AIM OF THE TASK
Please reproduce the listing in its entirety, exactly as written, but without images.

☆ ☆ ☆ ☆ ☆

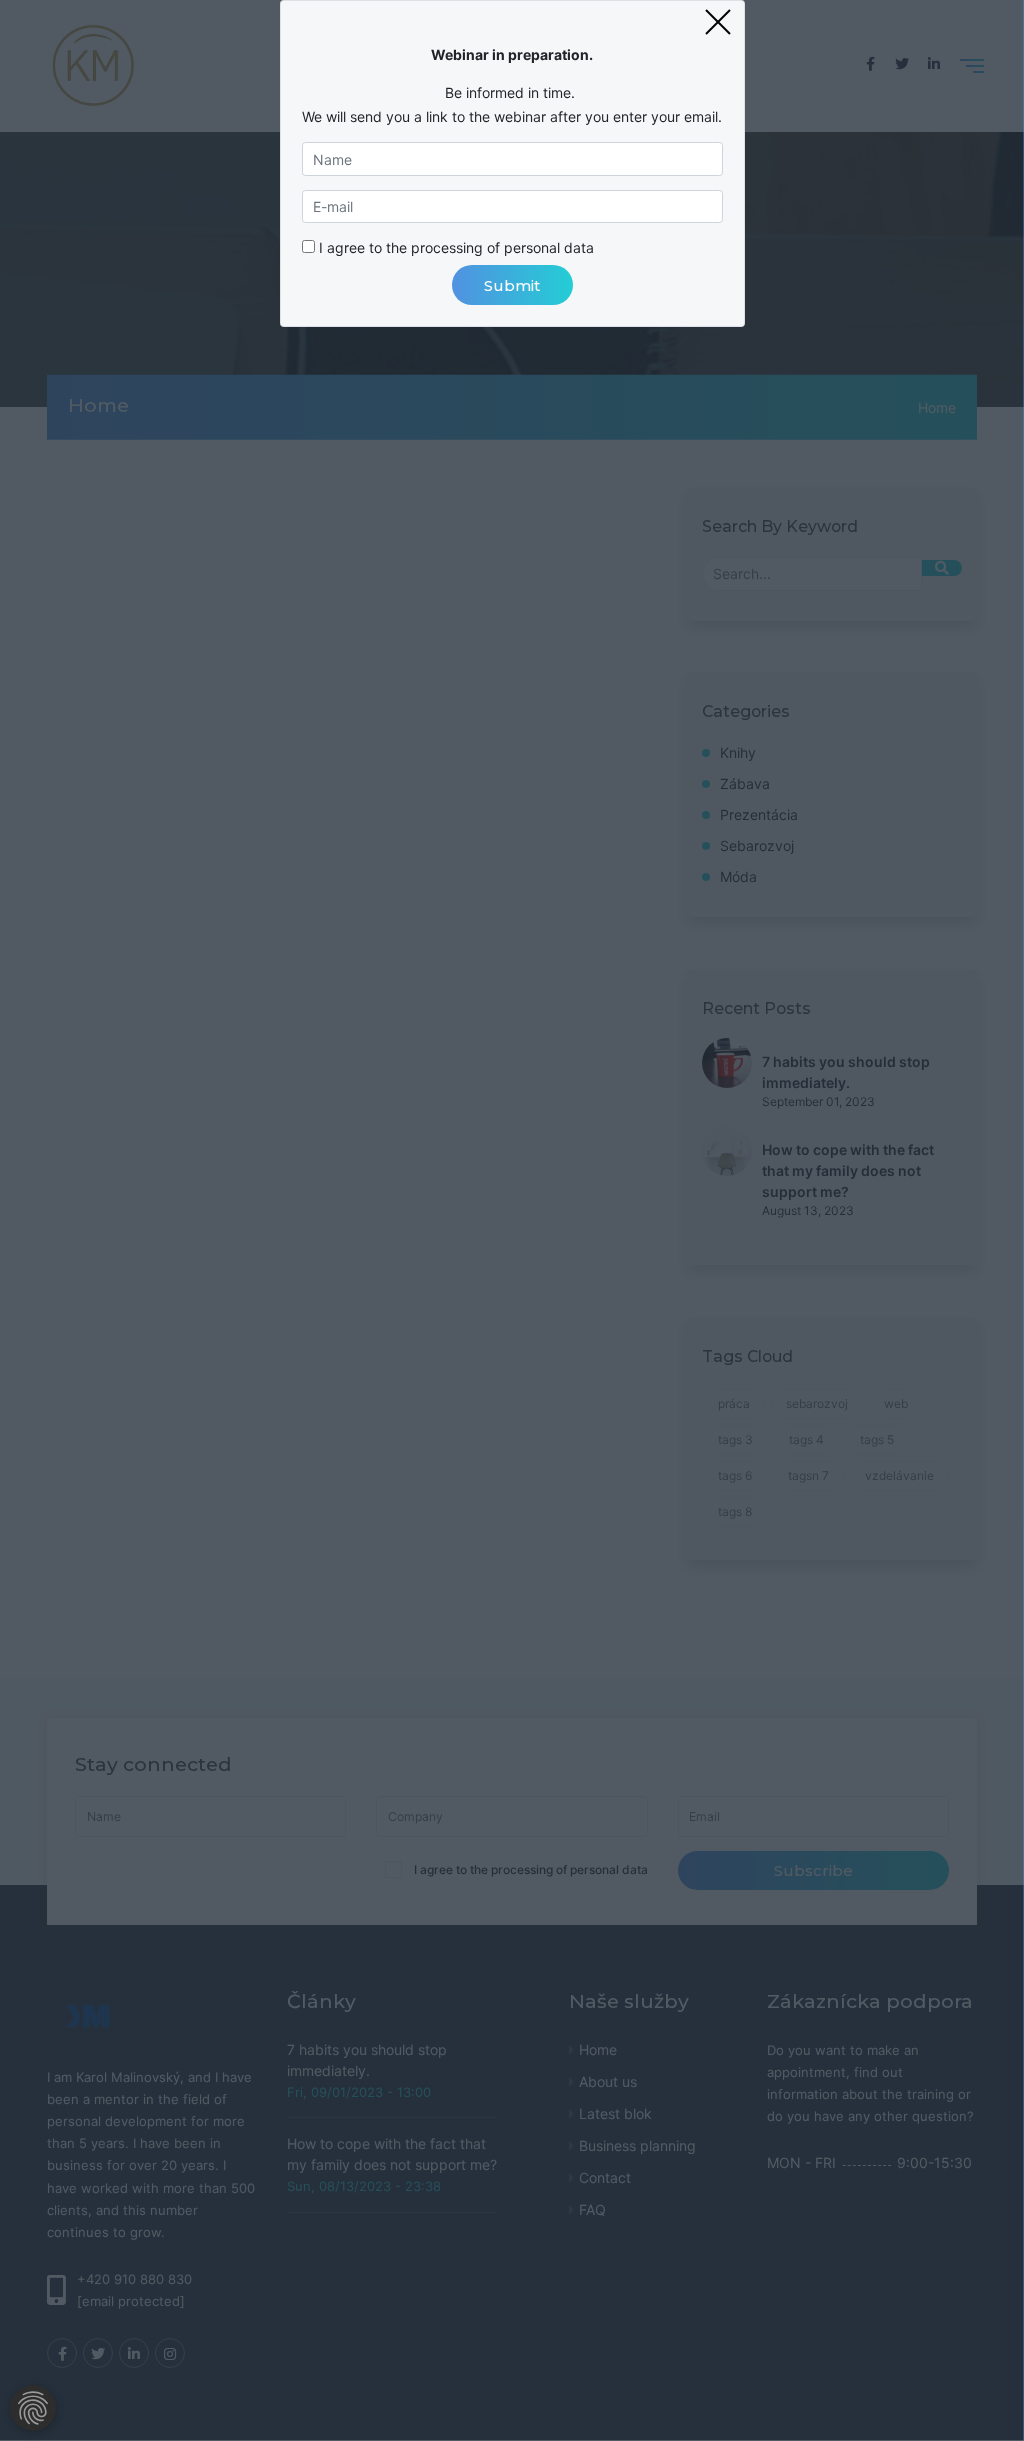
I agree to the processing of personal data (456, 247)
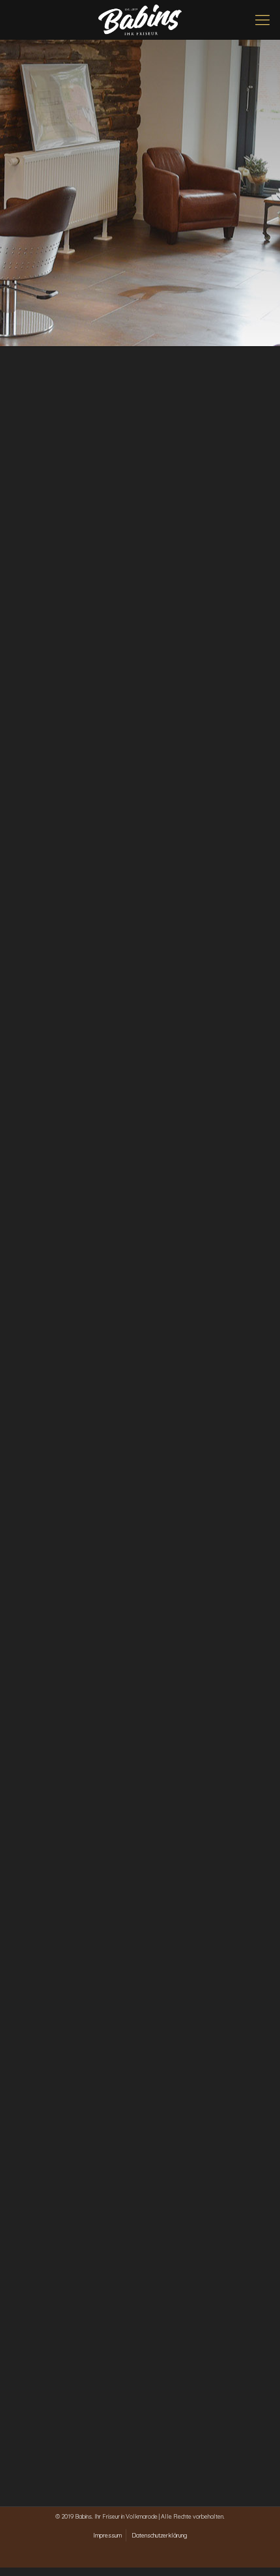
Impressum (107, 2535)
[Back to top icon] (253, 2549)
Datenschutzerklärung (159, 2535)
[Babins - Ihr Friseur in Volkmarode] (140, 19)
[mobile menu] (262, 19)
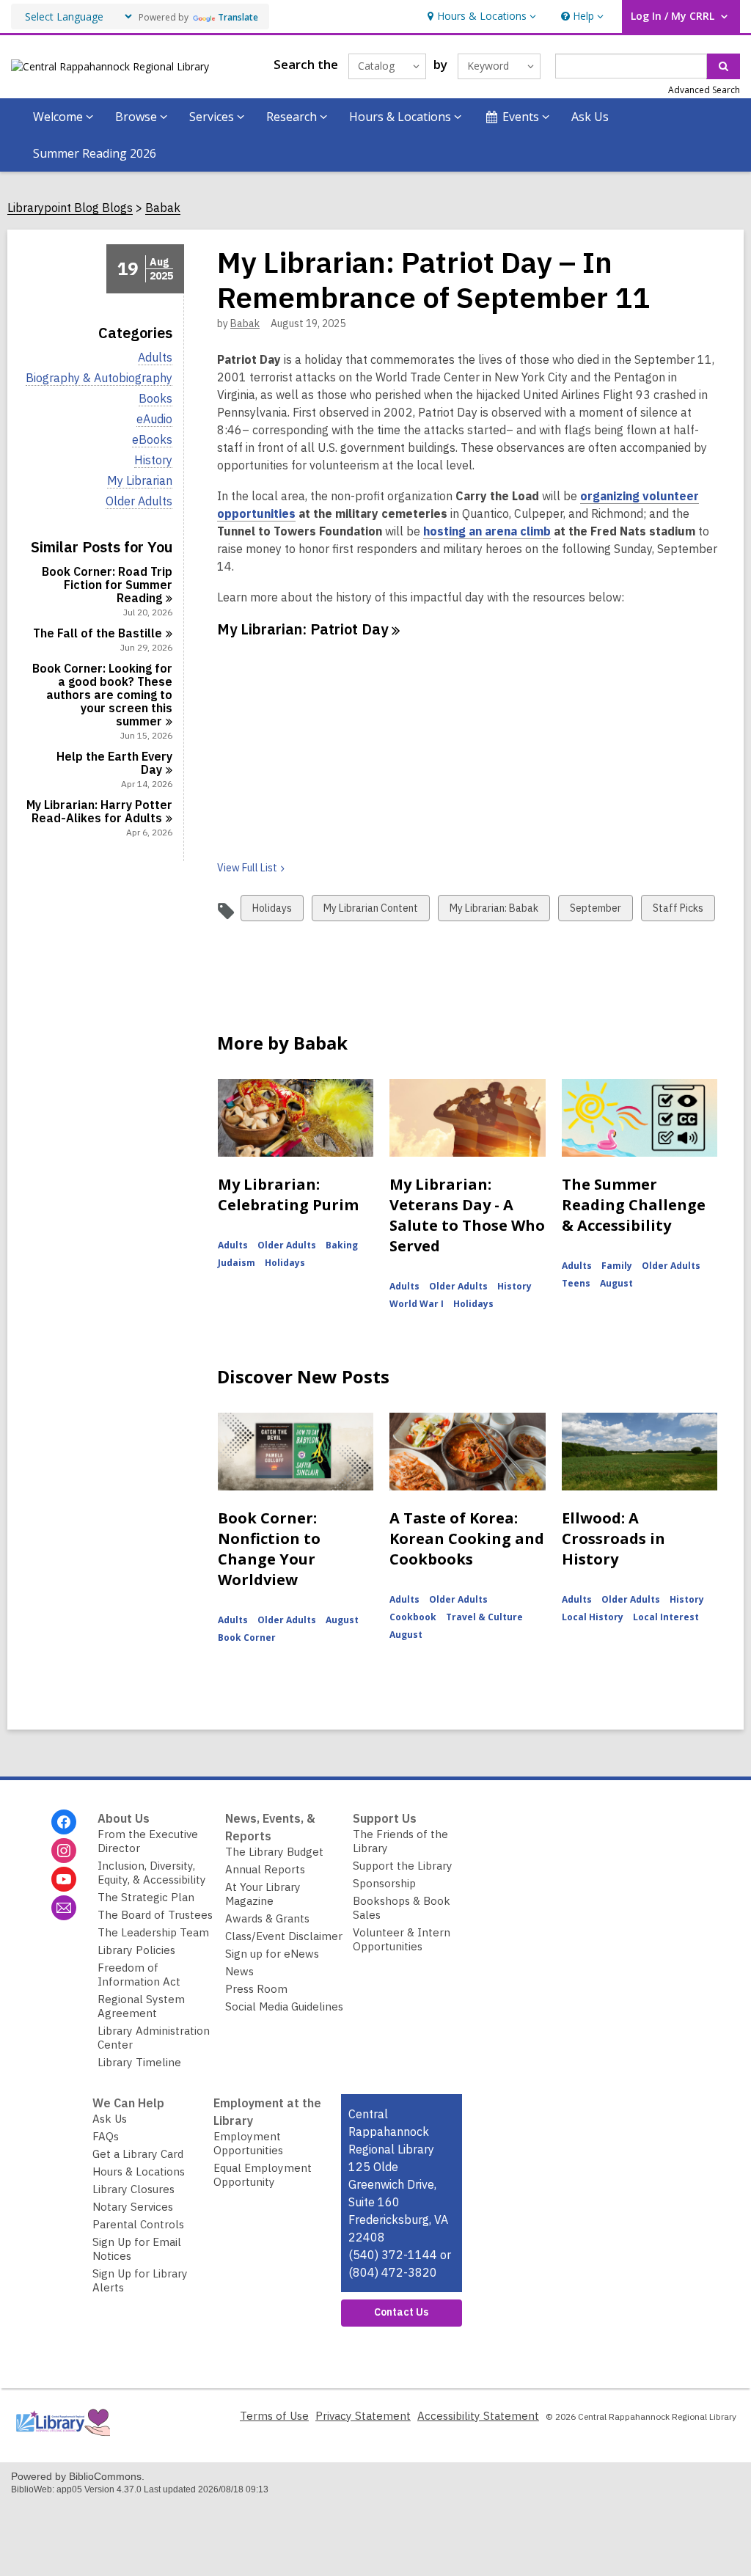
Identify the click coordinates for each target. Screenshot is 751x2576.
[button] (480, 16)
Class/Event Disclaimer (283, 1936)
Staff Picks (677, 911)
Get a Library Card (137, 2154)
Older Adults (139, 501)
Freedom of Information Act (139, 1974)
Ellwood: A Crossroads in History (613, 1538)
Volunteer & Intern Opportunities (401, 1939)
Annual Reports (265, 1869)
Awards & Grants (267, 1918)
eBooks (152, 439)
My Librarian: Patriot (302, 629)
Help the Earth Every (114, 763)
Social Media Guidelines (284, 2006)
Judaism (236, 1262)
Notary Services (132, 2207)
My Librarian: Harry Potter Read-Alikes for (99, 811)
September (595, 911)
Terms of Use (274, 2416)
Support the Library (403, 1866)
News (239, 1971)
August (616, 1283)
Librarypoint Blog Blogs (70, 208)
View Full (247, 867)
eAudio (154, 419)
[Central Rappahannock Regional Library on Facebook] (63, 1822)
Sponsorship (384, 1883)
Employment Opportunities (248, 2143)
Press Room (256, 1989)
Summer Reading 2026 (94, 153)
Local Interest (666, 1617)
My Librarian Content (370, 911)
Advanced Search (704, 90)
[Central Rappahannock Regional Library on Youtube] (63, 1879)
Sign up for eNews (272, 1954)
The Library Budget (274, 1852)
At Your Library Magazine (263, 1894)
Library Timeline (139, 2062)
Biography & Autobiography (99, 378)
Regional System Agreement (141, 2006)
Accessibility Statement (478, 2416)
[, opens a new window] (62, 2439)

☆ ☆ ☆ ☆ ☆

EXERCISE OUTPUT
I agree to the processing of personal data (456, 247)
Impressum (107, 2535)
[Back to top icon] (253, 2549)
Datenschutzerklärung (159, 2535)
[Babins - Ihr Friseur in Volkmarode] (140, 19)
[mobile menu] (262, 19)
Identify the click coordinates for each target. Screenshot is 751x2576.
[button] (480, 16)
Class/Event Disclaimer (283, 1936)
Staff Picks (677, 911)
Get a Library Card (137, 2154)
Older Adults (139, 501)
Freedom of Information Act (139, 1974)
Ellwood: A Crossroads in History (613, 1538)
Volunteer & Intern Opportunities (401, 1939)
Annual Reports (265, 1869)
Awards & Grants (267, 1918)
eBooks (152, 439)
My Librarian: Patriot (302, 629)
Help the Earth Every (114, 763)
Social Media Guidelines (284, 2006)
Judaism (236, 1262)
Notary Services (132, 2207)
My Librarian: Harry Potter Read-Alikes for (99, 811)
September (595, 911)
Terms of Use (274, 2416)
Support the Library (403, 1866)
News (239, 1971)
August (616, 1283)
Librarypoint Blog Blogs (70, 208)
View Full (247, 867)
eAudio (154, 419)
[Central Rappahannock Regional Library on Facebook] (63, 1822)
Sponsorship (384, 1883)
Employment Opportunities (248, 2143)
Press Room (256, 1989)
Summer Reading 2026 (94, 153)
Local Interest (666, 1617)
My Librarian Content (370, 911)
Advanced Search (704, 90)
[Central Rappahannock Regional Library on Youtube] (63, 1879)
Sign up for eNews (272, 1954)
The Library Budget (274, 1852)
At Your Library Magazine (263, 1894)
Library Timeline (139, 2062)
Biography & Autobiography (99, 378)
Regional System Agreement (141, 2006)
Accessibility Statement (478, 2416)
[, opens a new window] (62, 2439)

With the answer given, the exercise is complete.